How does the human mind work? And how can we build artificial systems that display intelligent behavior? These two questions lie at the core of cognitive science and artificial intelligence (AI), respectively. While they have been treated independently from each other in the recent past, Lieto argues here that the two fields have a common history and that it is time to rebuild the bridge between cognitive science and AI.
One can distinguish artificial systems into two broad groups. Functional approaches consider a given (cognitive) task as a mere mapping between inputs and outputs. In order to solve the given task, any suitable implementation is allowed as long as it targets the overall input-output relation. Since no attention is paid to the internal structure and mechanisms used to reach this goal, systems built as part of this functional approach have, in general, only little explanatory power with respect to the human mind. The functional approach taken by contemporary AI has yielded great successes with respect to individual tasks (such as image classification or game playing), but the resulting systems are not able to generalize to other tasks, let alone provide insight into ways in which humans solve these problems. Structural approaches, on the other hand, incorporate additional constraints into their models. They try to match the internal structure of the model to the internal structure of natural systems. These kinds of approaches are commonly applied in cognitive science in order to test hypotheses about the process of human cognition.
In his book, Lieto retraces the common roots of cognitive science and AI. In order to make the distinction into structural and functional approaches more graspable, he proposes the minimal cognitive grid (MCG) as a novel evaluation tool. The MCG assesses the degree of cognitive plausibility based on three criteria: the “functional/structural ratio” describes how many components of the artificial system are built on a functional level (just caring about the input-output mapping) or on a structural basis (modeling the internal structure of natural systems); “generality” expresses to what extent the system is able to perform different tasks or simulate different cognitive functions; and, finally, the “performance match” compares the system’s performance to the human performance level, taking into account execution time as well as the type of errors made. All of these criteria can be qualitative or quantitative.

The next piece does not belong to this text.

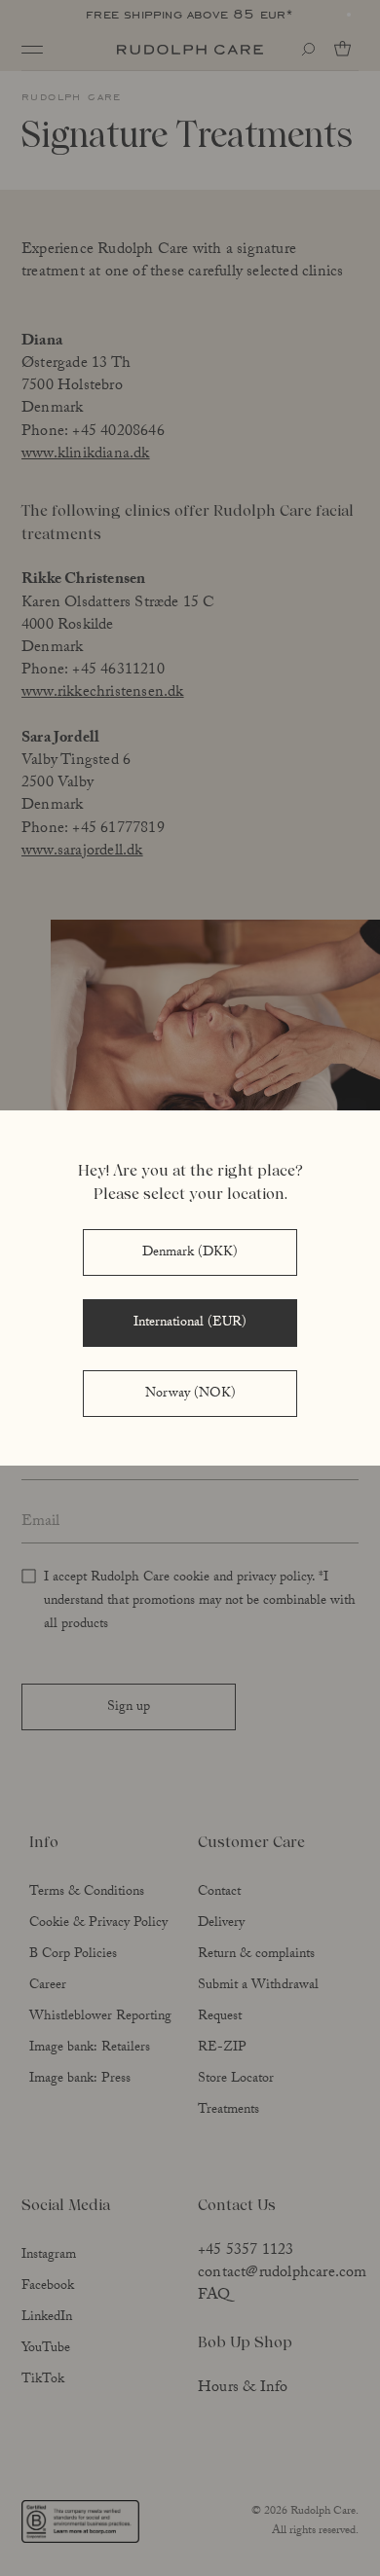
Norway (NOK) (190, 1394)
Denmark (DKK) (190, 1253)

Using the MCG, Lieto shows that many modern AI systems, such as IBM Watson and DeepMind’s AlphaGo, follow a purely functional approach, despite being marketed as “cognitive computing systems.” He furthermore illustrates that many cognitive architectures, like Soar and ACT-R, are too committed to a symbolic representation scheme, which prevents them from storing and processing imprecise commonsense knowledge. This, however, seems to be an important property of human information processing. Lieto also argues that the MCG provides a more useful evaluation tool than the famous Turing test and other evaluation approaches from the literature, since it is less subjective and language-dependent. Looking forward, Lieto identifies several applications where a renewed collaboration of AI and cognitive science seems promising, including areas such as unsupervised machine learning and commonsense reasoning.

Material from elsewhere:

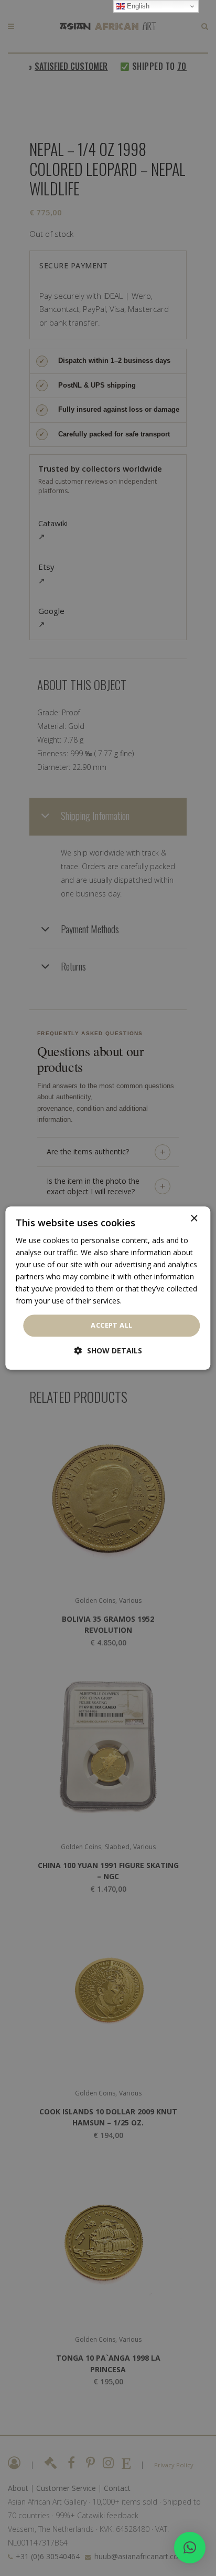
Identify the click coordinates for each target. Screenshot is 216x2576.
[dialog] (107, 1288)
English (137, 6)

Lieto’s book is based on similar ideas to those expressed in Rebooting AI by Marcus and Davis . While Marcus and Davis put their emphasis on providing a strong motivation for cognitive AI to laypeople, Lieto appeals mainly to an audience of researchers from cognitive science and AI. Moreover, he focuses more on historical perspective and concrete evaluation methods for the cognitive plausibility of artificial systems. The two books can thus be seen as natural complements to each other. In my opinion, Lieto’s book is a valuable resource for researchers in both AI and cognitive science. Parts of this book may well be used in courses on cognitive AI.